= Work instructions =
Out of the entries that follow, copy each line containing "screenshot".

= Records provided =

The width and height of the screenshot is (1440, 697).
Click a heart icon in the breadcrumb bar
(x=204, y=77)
* * *
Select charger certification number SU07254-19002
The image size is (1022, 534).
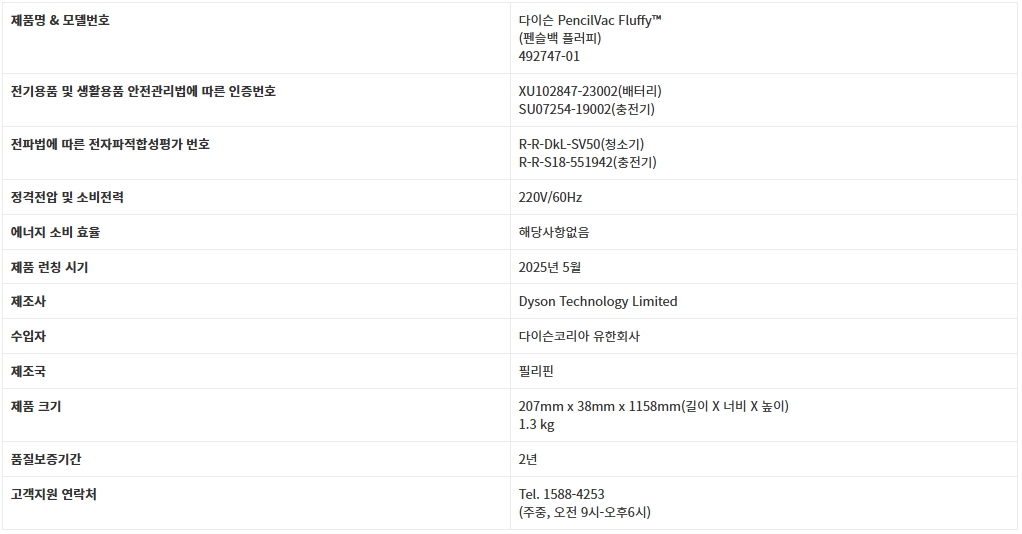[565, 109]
==
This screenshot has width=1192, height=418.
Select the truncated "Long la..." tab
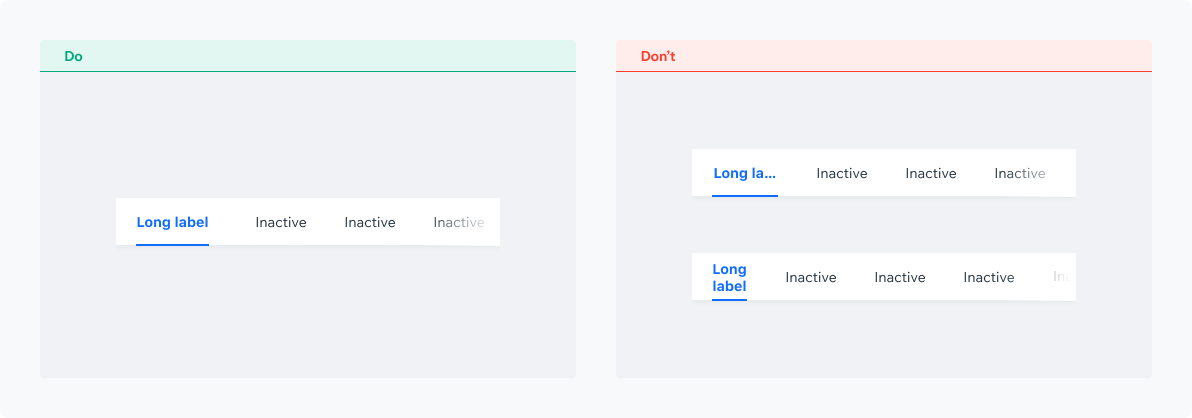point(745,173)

= Task output =
The width and height of the screenshot is (1440, 697).
This screenshot has width=1192, height=418.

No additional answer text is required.